Start of DATASET
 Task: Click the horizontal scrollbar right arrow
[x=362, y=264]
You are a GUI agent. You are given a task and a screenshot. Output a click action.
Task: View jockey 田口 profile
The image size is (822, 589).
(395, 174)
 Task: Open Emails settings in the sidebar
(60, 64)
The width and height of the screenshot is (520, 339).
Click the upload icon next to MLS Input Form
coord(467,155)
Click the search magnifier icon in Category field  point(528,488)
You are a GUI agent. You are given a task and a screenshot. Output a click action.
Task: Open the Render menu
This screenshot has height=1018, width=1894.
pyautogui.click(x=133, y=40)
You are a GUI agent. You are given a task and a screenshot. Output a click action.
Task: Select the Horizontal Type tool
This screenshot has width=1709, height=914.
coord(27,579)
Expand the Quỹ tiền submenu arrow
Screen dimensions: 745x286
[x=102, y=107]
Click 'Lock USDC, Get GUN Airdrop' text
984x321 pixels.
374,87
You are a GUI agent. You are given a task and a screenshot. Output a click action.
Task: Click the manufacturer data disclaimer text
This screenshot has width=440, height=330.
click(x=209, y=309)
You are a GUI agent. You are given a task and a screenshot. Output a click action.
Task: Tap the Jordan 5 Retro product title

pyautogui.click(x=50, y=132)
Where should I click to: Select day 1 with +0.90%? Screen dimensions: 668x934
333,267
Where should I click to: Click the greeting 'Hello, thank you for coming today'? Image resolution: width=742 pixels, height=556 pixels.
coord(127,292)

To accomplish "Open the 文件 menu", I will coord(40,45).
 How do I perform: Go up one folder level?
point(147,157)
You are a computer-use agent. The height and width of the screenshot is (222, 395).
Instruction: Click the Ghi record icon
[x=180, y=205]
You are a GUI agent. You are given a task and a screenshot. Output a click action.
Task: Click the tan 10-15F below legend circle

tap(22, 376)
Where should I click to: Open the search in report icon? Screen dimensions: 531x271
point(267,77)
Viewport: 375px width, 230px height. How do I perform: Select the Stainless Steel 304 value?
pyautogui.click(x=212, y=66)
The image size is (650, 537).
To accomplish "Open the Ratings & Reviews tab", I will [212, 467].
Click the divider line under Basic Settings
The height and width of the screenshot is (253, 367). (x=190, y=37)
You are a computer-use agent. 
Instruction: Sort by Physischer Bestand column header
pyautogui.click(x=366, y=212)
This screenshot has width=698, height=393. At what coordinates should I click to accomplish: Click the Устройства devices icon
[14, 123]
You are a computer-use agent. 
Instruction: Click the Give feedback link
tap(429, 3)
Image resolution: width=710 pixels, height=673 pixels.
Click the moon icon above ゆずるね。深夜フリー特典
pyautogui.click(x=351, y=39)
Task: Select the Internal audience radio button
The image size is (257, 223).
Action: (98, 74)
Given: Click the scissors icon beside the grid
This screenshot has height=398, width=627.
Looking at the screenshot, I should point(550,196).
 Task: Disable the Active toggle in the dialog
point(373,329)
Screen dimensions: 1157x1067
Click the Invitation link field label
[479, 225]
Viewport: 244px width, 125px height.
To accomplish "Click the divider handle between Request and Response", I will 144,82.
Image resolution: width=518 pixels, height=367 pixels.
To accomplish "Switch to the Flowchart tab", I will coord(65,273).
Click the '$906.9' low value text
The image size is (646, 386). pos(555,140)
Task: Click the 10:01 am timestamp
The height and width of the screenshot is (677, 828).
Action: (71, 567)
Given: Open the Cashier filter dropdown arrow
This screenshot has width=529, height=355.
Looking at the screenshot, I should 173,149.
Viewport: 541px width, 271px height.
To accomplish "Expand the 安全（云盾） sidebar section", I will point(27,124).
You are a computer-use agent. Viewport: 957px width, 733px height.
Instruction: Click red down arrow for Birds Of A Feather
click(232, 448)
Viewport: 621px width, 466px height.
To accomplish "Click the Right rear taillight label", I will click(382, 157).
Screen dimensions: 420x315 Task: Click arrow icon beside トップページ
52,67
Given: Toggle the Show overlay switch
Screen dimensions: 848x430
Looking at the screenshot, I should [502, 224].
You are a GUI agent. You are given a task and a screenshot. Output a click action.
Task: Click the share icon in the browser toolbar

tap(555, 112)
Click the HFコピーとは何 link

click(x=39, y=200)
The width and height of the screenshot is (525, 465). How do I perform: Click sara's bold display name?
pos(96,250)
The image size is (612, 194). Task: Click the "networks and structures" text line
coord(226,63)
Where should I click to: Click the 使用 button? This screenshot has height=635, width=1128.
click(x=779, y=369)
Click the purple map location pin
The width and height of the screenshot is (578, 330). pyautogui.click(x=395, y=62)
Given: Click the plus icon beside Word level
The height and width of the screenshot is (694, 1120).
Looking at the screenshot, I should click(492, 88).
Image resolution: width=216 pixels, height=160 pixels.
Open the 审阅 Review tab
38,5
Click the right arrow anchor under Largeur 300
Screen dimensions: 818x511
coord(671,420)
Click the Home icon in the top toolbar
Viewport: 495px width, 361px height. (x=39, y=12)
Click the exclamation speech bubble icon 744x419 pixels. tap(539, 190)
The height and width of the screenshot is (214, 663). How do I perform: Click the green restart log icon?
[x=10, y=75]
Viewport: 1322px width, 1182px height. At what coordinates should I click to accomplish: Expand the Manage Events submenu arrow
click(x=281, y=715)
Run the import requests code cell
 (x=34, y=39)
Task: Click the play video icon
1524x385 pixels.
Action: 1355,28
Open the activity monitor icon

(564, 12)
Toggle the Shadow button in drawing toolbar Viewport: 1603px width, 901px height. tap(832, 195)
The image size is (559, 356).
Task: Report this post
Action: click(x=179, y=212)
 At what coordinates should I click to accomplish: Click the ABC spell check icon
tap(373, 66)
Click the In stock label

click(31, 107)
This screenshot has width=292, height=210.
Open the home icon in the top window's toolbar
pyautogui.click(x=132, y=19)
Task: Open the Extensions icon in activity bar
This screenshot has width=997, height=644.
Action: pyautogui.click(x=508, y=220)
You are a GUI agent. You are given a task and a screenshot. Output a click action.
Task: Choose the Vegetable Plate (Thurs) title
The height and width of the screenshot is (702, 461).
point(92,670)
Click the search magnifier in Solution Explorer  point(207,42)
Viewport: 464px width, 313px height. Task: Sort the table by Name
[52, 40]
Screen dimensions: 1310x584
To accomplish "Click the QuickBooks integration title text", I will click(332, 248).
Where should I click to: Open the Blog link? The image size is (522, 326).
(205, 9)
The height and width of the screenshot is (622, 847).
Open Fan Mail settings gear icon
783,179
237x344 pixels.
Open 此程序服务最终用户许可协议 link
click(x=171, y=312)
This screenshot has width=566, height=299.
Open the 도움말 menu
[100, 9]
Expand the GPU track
End of DATASET
■ DIRECTIVE ■
Duplicate the listing above line for line, with no changes.

■ FULL SOLUTION ■
 Task: Click the horizontal scrollbar right arrow
[x=362, y=264]
You are a GUI agent. You are given a task and a screenshot. Output a click action.
Task: View jockey 田口 profile
The image size is (822, 589).
(395, 174)
 Task: Open Emails settings in the sidebar
(60, 64)
The width and height of the screenshot is (520, 339).
Click the upload icon next to MLS Input Form
coord(467,155)
Click the search magnifier icon in Category field  point(528,488)
You are a GUI agent. You are given a task and a screenshot. Output a click action.
Task: Open the Render menu
This screenshot has height=1018, width=1894.
pyautogui.click(x=133, y=40)
You are a GUI agent. You are given a task and a screenshot. Output a click action.
Task: Select the Horizontal Type tool
This screenshot has width=1709, height=914.
coord(27,579)
Expand the Quỹ tiền submenu arrow
Screen dimensions: 745x286
[x=102, y=107]
Click 'Lock USDC, Get GUN Airdrop' text
984x321 pixels.
374,87
You are a GUI agent. You are given a task and a screenshot. Output a click action.
Task: Click the manufacturer data disclaimer text
This screenshot has width=440, height=330.
click(x=209, y=309)
You are a GUI agent. You are given a task and a screenshot. Output a click action.
Task: Tap the Jordan 5 Retro product title

pyautogui.click(x=50, y=132)
Where should I click to: Select day 1 with +0.90%? Screen dimensions: 668x934
333,267
Where should I click to: Click the greeting 'Hello, thank you for coming today'? Image resolution: width=742 pixels, height=556 pixels.
coord(127,292)

To accomplish "Open the 文件 menu", I will coord(40,45).
 How do I perform: Go up one folder level?
point(147,157)
You are a computer-use agent. The height and width of the screenshot is (222, 395).
Instruction: Click the Ghi record icon
[x=180, y=205]
You are a GUI agent. You are given a task and a screenshot. Output a click action.
Task: Click the tan 10-15F below legend circle

tap(22, 376)
Where should I click to: Open the search in report icon? Screen dimensions: 531x271
point(267,77)
Viewport: 375px width, 230px height. How do I perform: Select the Stainless Steel 304 value?
pyautogui.click(x=212, y=66)
The image size is (650, 537).
To accomplish "Open the Ratings & Reviews tab", I will [212, 467].
Click the divider line under Basic Settings
The height and width of the screenshot is (253, 367). (x=190, y=37)
You are a computer-use agent. 
Instruction: Sort by Physischer Bestand column header
pyautogui.click(x=366, y=212)
This screenshot has width=698, height=393. At what coordinates should I click to accomplish: Click the Устройства devices icon
[14, 123]
You are a computer-use agent. 
Instruction: Click the Give feedback link
tap(429, 3)
Image resolution: width=710 pixels, height=673 pixels.
Click the moon icon above ゆずるね。深夜フリー特典
pyautogui.click(x=351, y=39)
Task: Select the Internal audience radio button
The image size is (257, 223).
Action: (98, 74)
Given: Click the scissors icon beside the grid
This screenshot has height=398, width=627.
Looking at the screenshot, I should point(550,196).
 Task: Disable the Active toggle in the dialog
point(373,329)
Screen dimensions: 1157x1067
Click the Invitation link field label
[479, 225]
Viewport: 244px width, 125px height.
To accomplish "Click the divider handle between Request and Response", I will 144,82.
Image resolution: width=518 pixels, height=367 pixels.
To accomplish "Switch to the Flowchart tab", I will coord(65,273).
Click the '$906.9' low value text
The image size is (646, 386). pos(555,140)
Task: Click the 10:01 am timestamp
The height and width of the screenshot is (677, 828).
Action: (71, 567)
Given: Open the Cashier filter dropdown arrow
This screenshot has width=529, height=355.
Looking at the screenshot, I should 173,149.
Viewport: 541px width, 271px height.
To accomplish "Expand the 安全（云盾） sidebar section", I will point(27,124).
You are a computer-use agent. Viewport: 957px width, 733px height.
Instruction: Click red down arrow for Birds Of A Feather
click(232, 448)
Viewport: 621px width, 466px height.
To accomplish "Click the Right rear taillight label", I will click(382, 157).
Screen dimensions: 420x315 Task: Click arrow icon beside トップページ
52,67
Given: Toggle the Show overlay switch
Screen dimensions: 848x430
Looking at the screenshot, I should [502, 224].
You are a GUI agent. You are given a task and a screenshot. Output a click action.
Task: Click the share icon in the browser toolbar

tap(555, 112)
Click the HFコピーとは何 link

click(x=39, y=200)
The width and height of the screenshot is (525, 465). How do I perform: Click sara's bold display name?
pos(96,250)
The image size is (612, 194). Task: Click the "networks and structures" text line
coord(226,63)
Where should I click to: Click the 使用 button? This screenshot has height=635, width=1128.
click(x=779, y=369)
Click the purple map location pin
The width and height of the screenshot is (578, 330). pyautogui.click(x=395, y=62)
Given: Click the plus icon beside Word level
The height and width of the screenshot is (694, 1120).
Looking at the screenshot, I should click(492, 88).
Image resolution: width=216 pixels, height=160 pixels.
Open the 审阅 Review tab
38,5
Click the right arrow anchor under Largeur 300
Screen dimensions: 818x511
coord(671,420)
Click the Home icon in the top toolbar
Viewport: 495px width, 361px height. (x=39, y=12)
Click the exclamation speech bubble icon 744x419 pixels. tap(539, 190)
The height and width of the screenshot is (214, 663). How do I perform: Click the green restart log icon?
[x=10, y=75]
Viewport: 1322px width, 1182px height. At what coordinates should I click to accomplish: Expand the Manage Events submenu arrow
click(x=281, y=715)
Run the import requests code cell
 (x=34, y=39)
Task: Click the play video icon
1524x385 pixels.
Action: 1355,28
Open the activity monitor icon

(564, 12)
Toggle the Shadow button in drawing toolbar Viewport: 1603px width, 901px height. tap(832, 195)
The image size is (559, 356).
Task: Report this post
Action: click(x=179, y=212)
 At what coordinates should I click to accomplish: Click the ABC spell check icon
tap(373, 66)
Click the In stock label

click(31, 107)
This screenshot has width=292, height=210.
Open the home icon in the top window's toolbar
pyautogui.click(x=132, y=19)
Task: Open the Extensions icon in activity bar
This screenshot has width=997, height=644.
Action: pyautogui.click(x=508, y=220)
You are a GUI agent. You are given a task and a screenshot. Output a click action.
Task: Choose the Vegetable Plate (Thurs) title
The height and width of the screenshot is (702, 461).
point(92,670)
Click the search magnifier in Solution Explorer  point(207,42)
Viewport: 464px width, 313px height. Task: Sort the table by Name
[52, 40]
Screen dimensions: 1310x584
To accomplish "Click the QuickBooks integration title text", I will click(332, 248).
Where should I click to: Open the Blog link? The image size is (522, 326).
(205, 9)
The height and width of the screenshot is (622, 847).
Open Fan Mail settings gear icon
783,179
237x344 pixels.
Open 此程序服务最终用户许可协议 link
click(x=171, y=312)
This screenshot has width=566, height=299.
Open the 도움말 menu
[100, 9]
Expand the GPU track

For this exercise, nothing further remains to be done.